Dunia Keris Selamat datang kerabat perkerisan. Pernah nonton wayang? Apa yang bisa kita nikmati sekaligus diambil menurut sesosok wayang yang notobenenya hanya sebuah modifikasi menurut kulit binatang tersebut?
Jawabannya ternyata banyak sekali kisanak. Tergantung menurut mana kita mengambil titik koordinat untuk menikmati sekaligus mengapresiasi & menginterprestasikan sosok wayang yang tersaji dalam pegelaran wayang tersebut. Diakui atau nir dalang memegang kendali menurut nilai seni & keilmuan yang terkandung menurut tutur tinular tersebut. Lakon wayang akan menjadi hidup apabila sang dalang mampu membawa lakon wayang dengan baik & menarik.

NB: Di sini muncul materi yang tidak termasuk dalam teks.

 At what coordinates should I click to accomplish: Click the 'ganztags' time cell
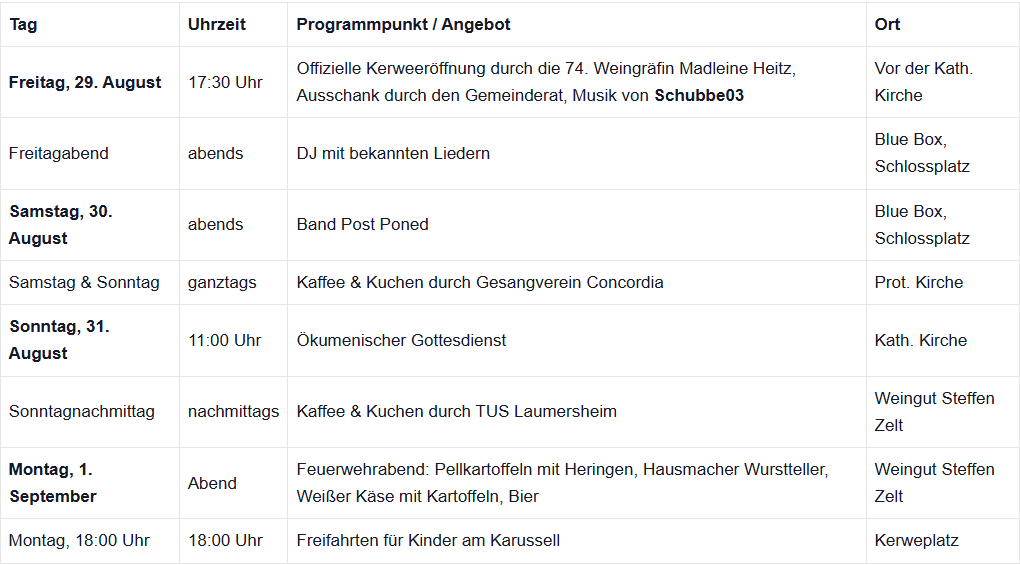(x=222, y=282)
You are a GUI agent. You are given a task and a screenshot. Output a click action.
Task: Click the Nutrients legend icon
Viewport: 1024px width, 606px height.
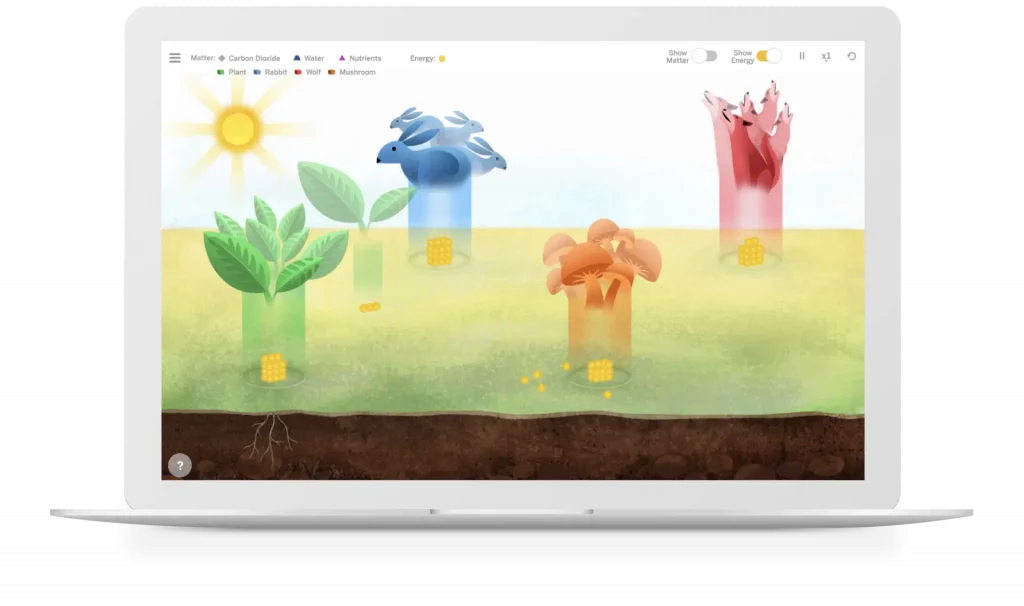[x=342, y=58]
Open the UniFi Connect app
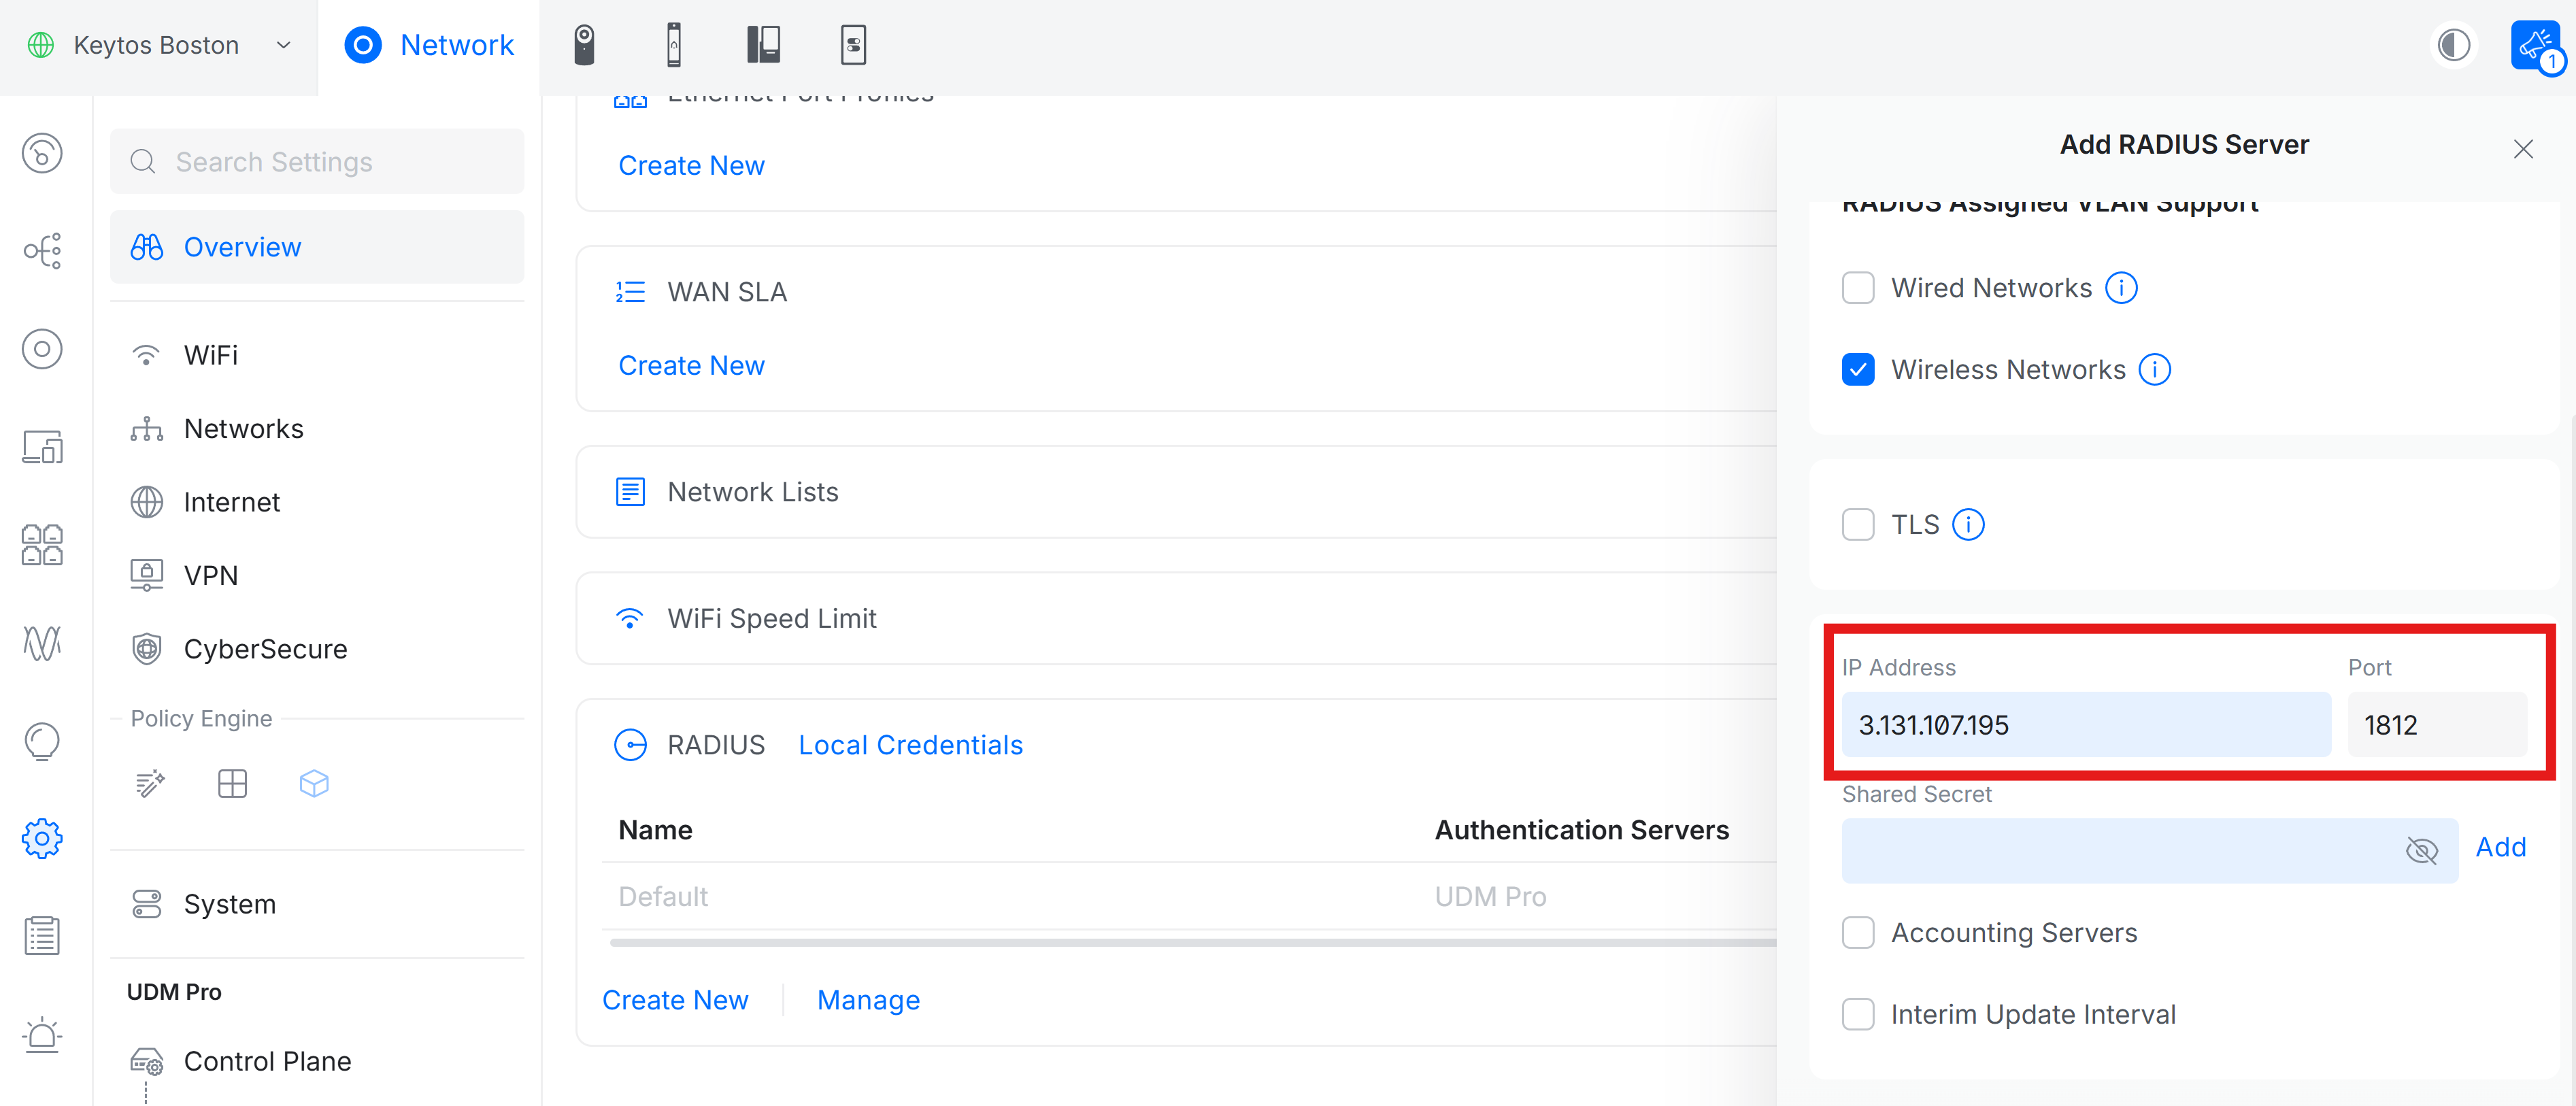Viewport: 2576px width, 1106px height. (x=854, y=44)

Seperti diketahui, wayang yang berkembang 5-6 abad yang lalu di wilayah yang kita sebut Nusantara ini, mengadaptasi cerita Ramayana & Mahabharata menurut India, & mengolahnya, meng-improvisasi & menambah di sana sini agar sinkron dengan kondisi kita. Selain berfungsi sebagai hiburan, lakon wayang juga membawa serta pesan, pitutur & nasihat menurut leluhur untuk menjalani hidup betul.
Pesan ini biasa dititipkan dalam lakon-lakon sisipan atau yang lazim dianggap carangan. Biasanya penyampaiannya amat halus & tersamar. (Tidak misalnya sinetron atau filem kita sekarang, nasihat biasanya datang secara verbal, terperinci & kasar).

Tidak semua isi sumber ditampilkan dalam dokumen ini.